Beta-cyclodextrin (CD) inclusion complexes of Quercetin were formed and characterized by Differential scanning calorimetry (DSC) and Fourier transform infra-red spectroscopy (FTIR) spectroscopy. Plain Quercetin liposomes using phosphatidylcholine and cholesterol were prepared and optimized. Factors such as ratio of lipids employed, drug:lipid ratio, etc. were fine tuned and optimized to achieve maximum entrapment of the Quercetin into the bilayer. Entrapment was further enhanced by double loading the liposomes. These were prepared by incorporating Quercetin as a plain drug as well as the inclusion complexes within the lipid bilayer and the aqueous compartment, respectively, of the liposomes using the thin film hydration technique.
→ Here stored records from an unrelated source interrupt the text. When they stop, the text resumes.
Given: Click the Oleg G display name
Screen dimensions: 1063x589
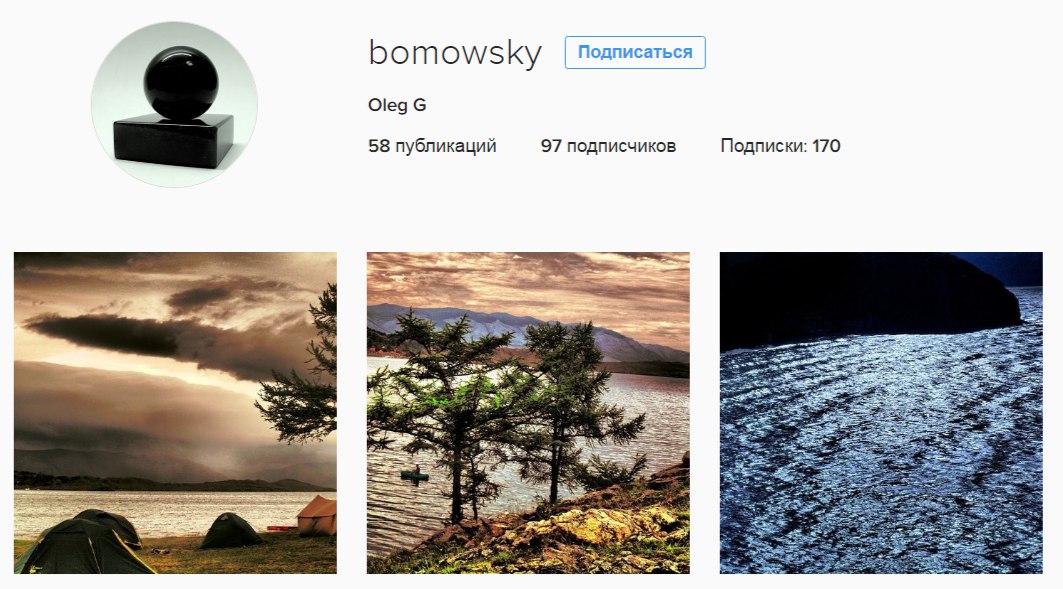Looking at the screenshot, I should click(397, 105).
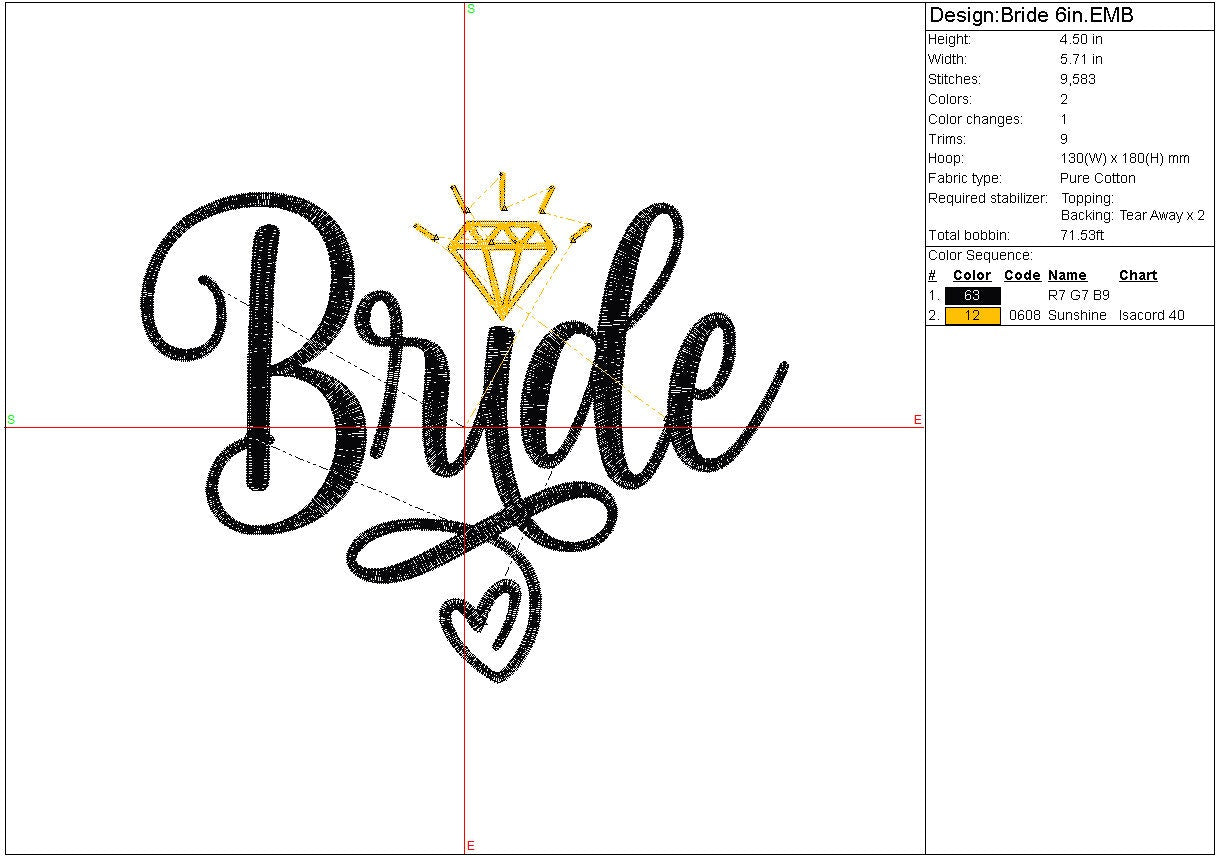
Task: Click the Name column header
Action: click(1067, 276)
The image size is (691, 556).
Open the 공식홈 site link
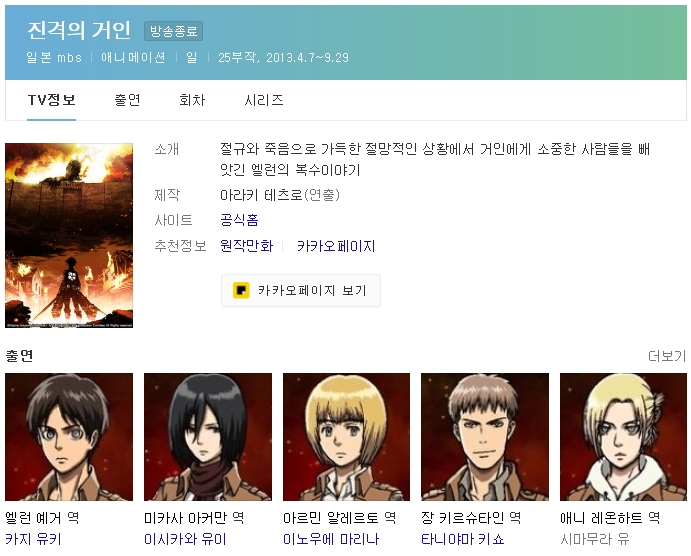coord(239,220)
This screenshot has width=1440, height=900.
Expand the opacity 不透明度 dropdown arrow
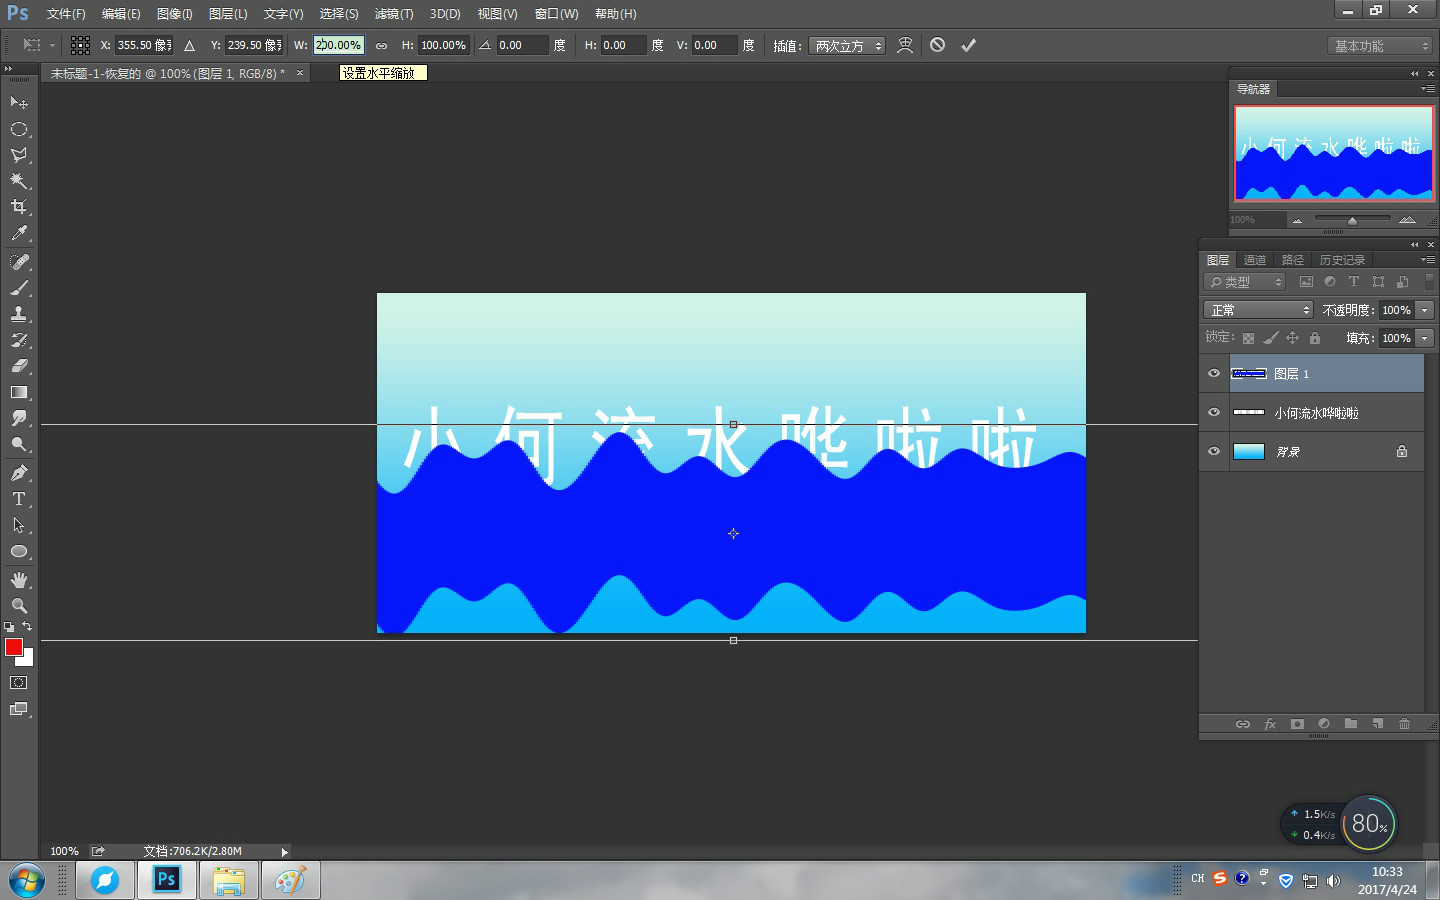[x=1425, y=310]
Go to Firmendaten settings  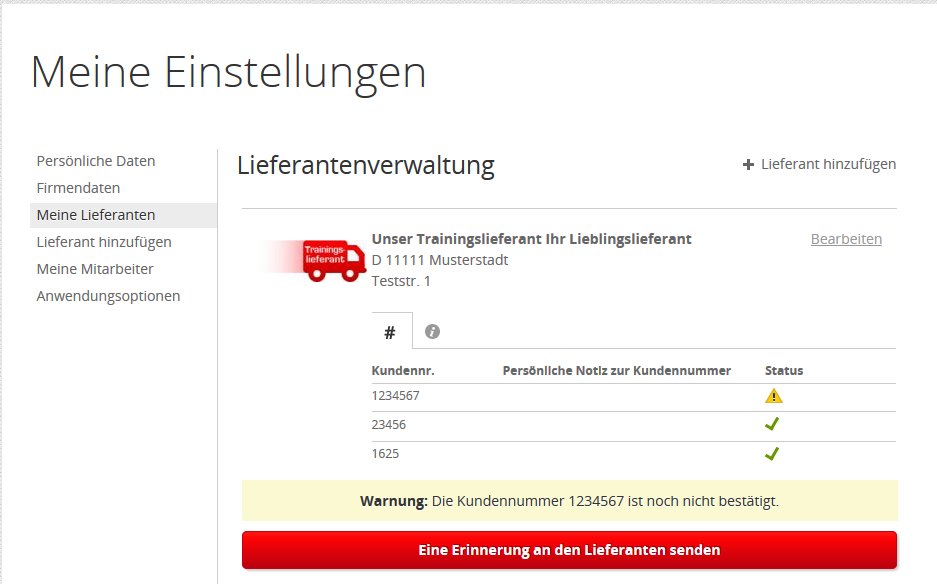[78, 188]
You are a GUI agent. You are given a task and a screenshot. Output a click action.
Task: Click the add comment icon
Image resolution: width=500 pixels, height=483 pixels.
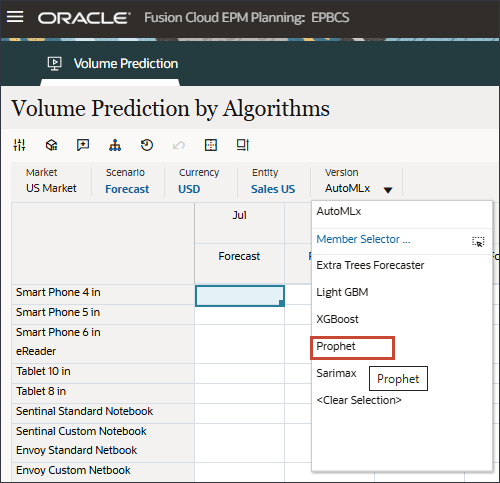tap(83, 145)
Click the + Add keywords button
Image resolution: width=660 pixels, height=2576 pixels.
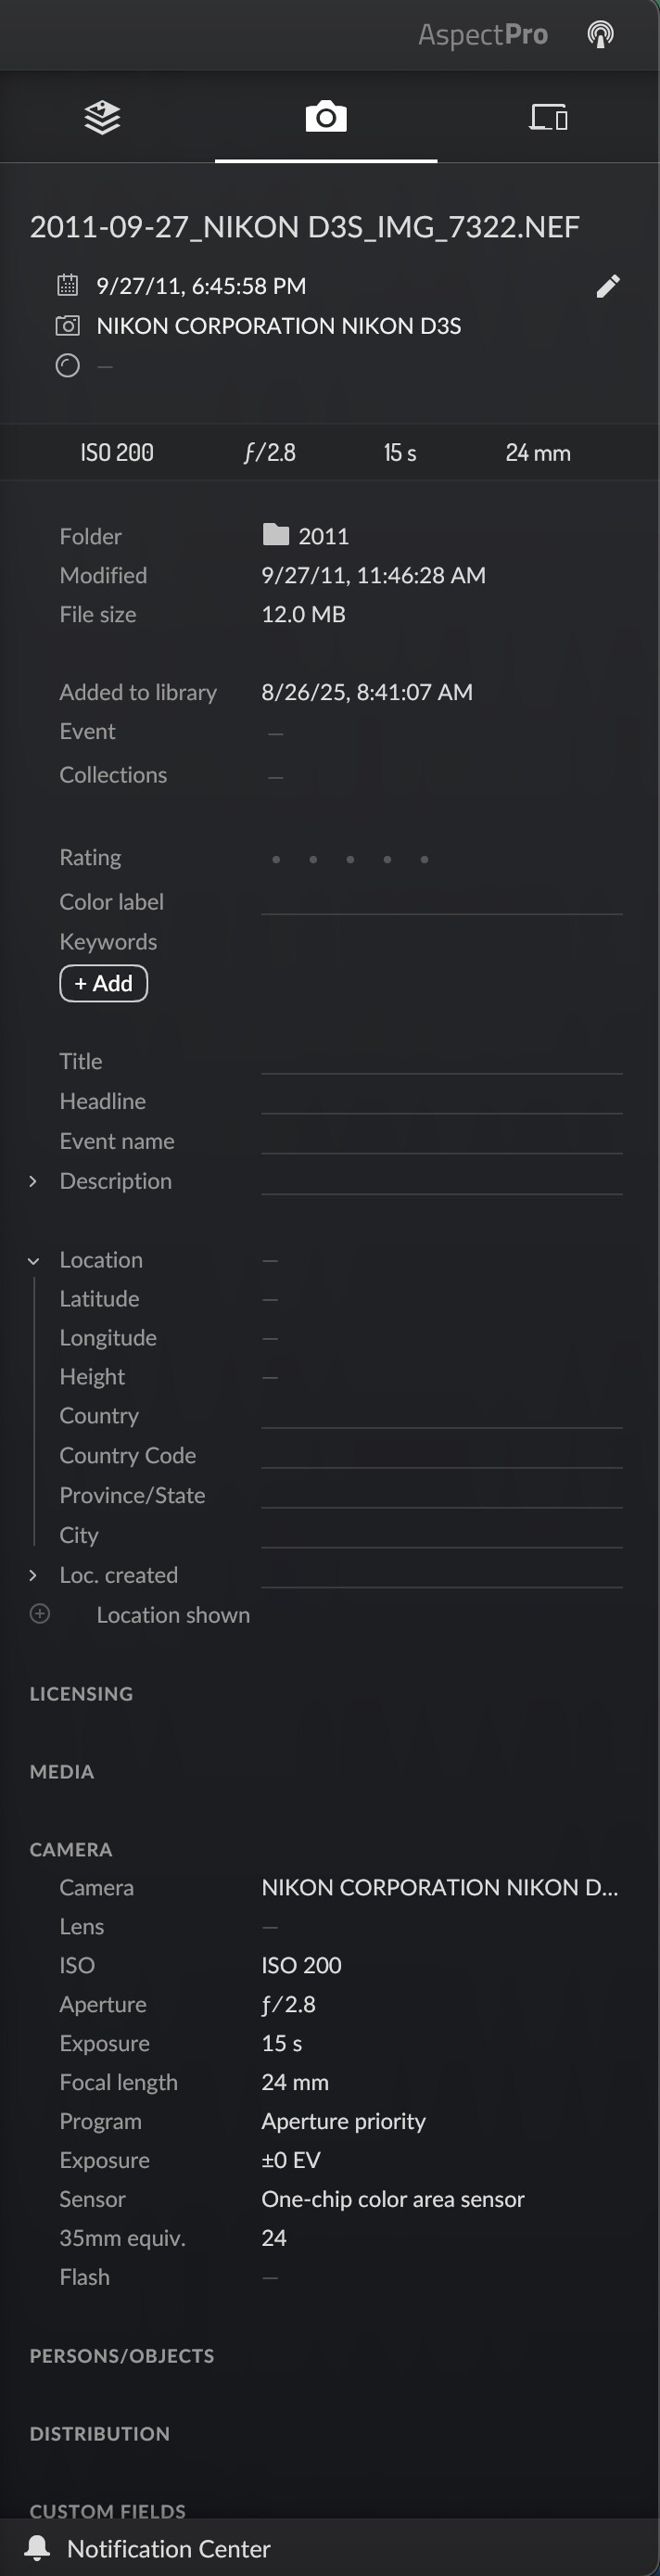click(x=103, y=983)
The highest entrapment was achieved with a lipid ratio of 9:1, and the amount of plain drug entering the bilayer was 1/10th the amount of lipid employed. Double loading increased this value to one part of drug per five parts of lipid when Quercetin–beta-CD (1:1 mol/mol) was entrapped. The release of Quercetin from liposomes was highest when the drug was entrapped in the form of a complex with beta cylodextrin. The high entrapment ability of Quercetin in the form of plain drug as well as beta cylodextrin–Quercetin complexes in comparison with plain drug is an indubitable advantage of this approach.